▶ [Exercise data]
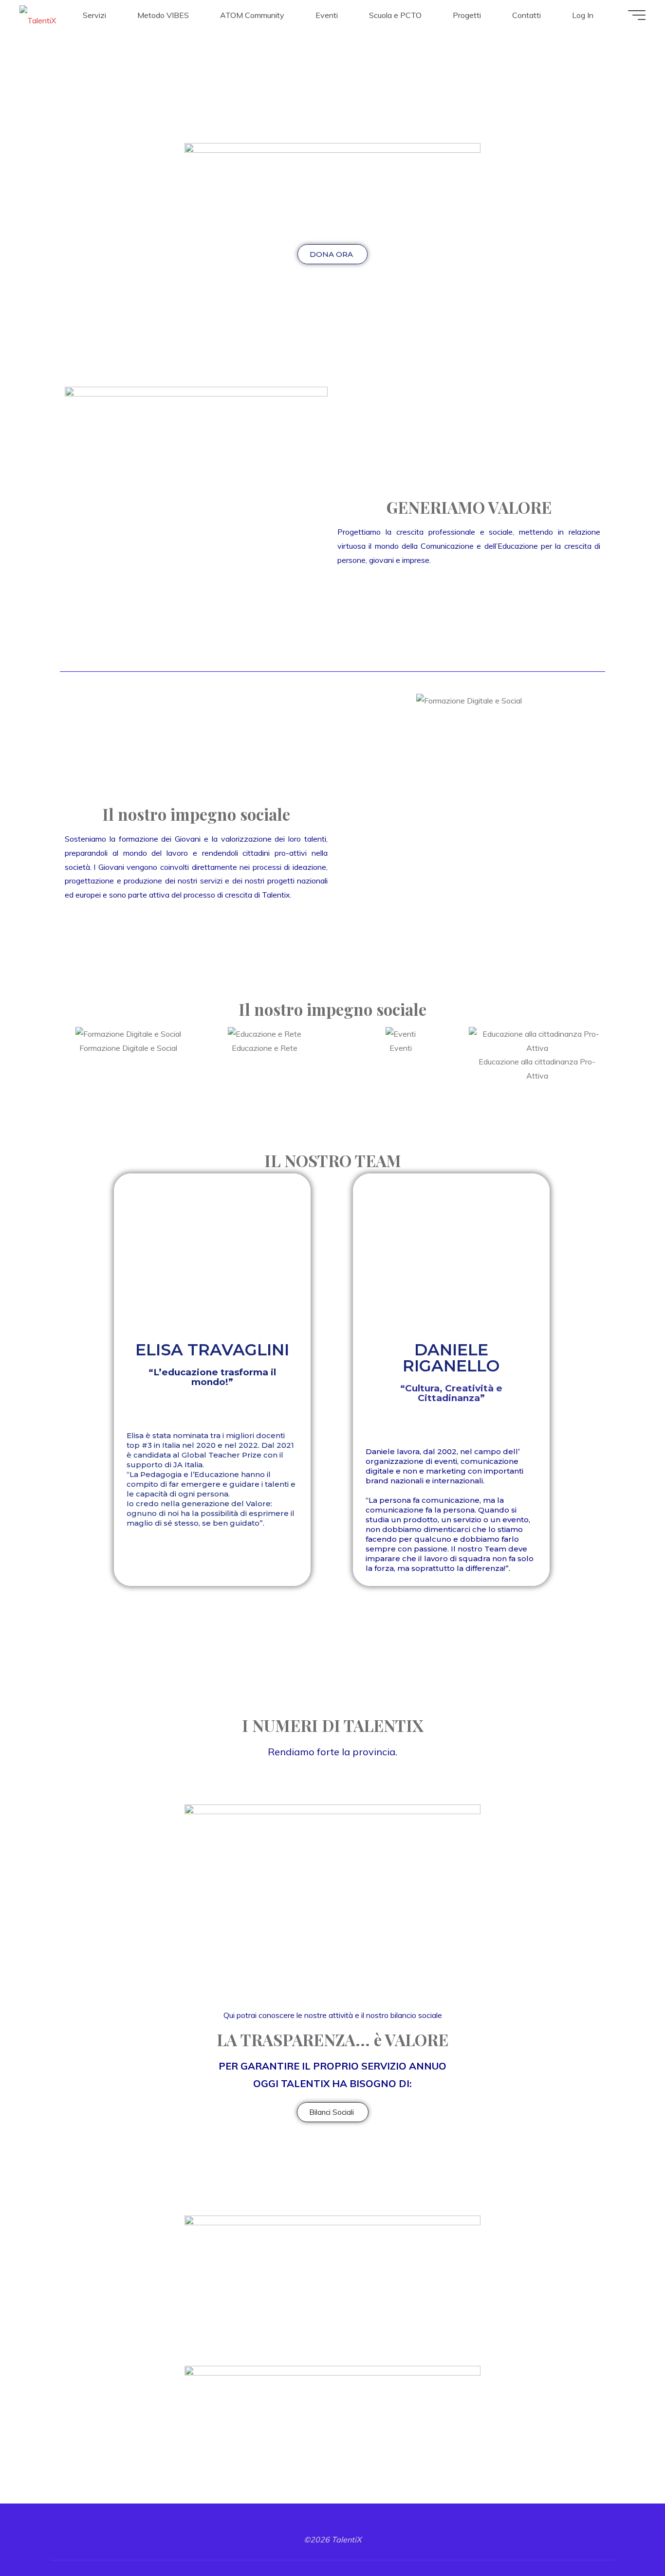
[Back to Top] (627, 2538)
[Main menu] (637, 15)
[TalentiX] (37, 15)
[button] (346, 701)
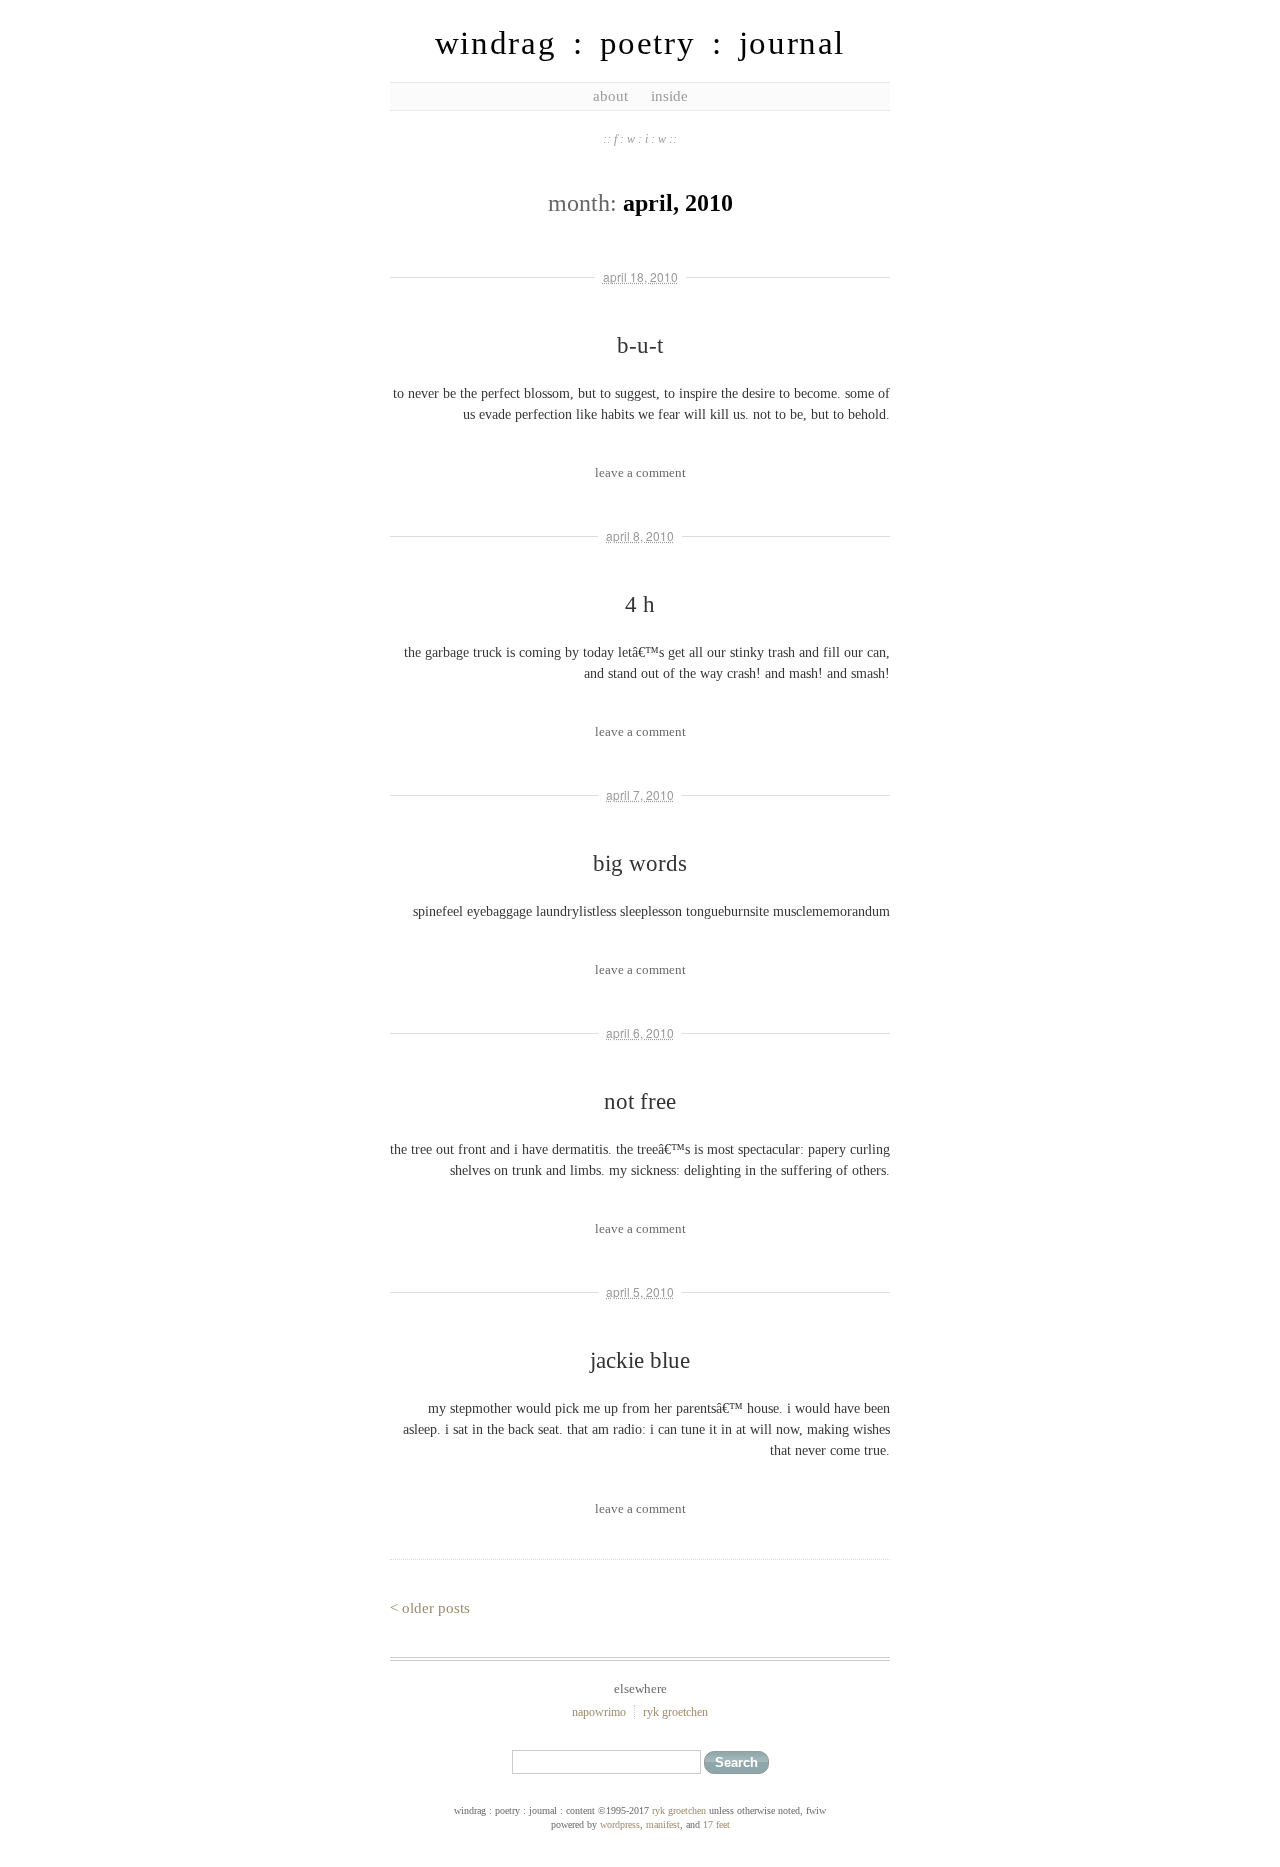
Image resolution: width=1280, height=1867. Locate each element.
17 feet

==

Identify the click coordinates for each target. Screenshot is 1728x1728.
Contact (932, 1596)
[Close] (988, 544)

▶ [Task statement]
State the number of lines in the listing that include the word "each", without any other text.

▶ [Answer space]
2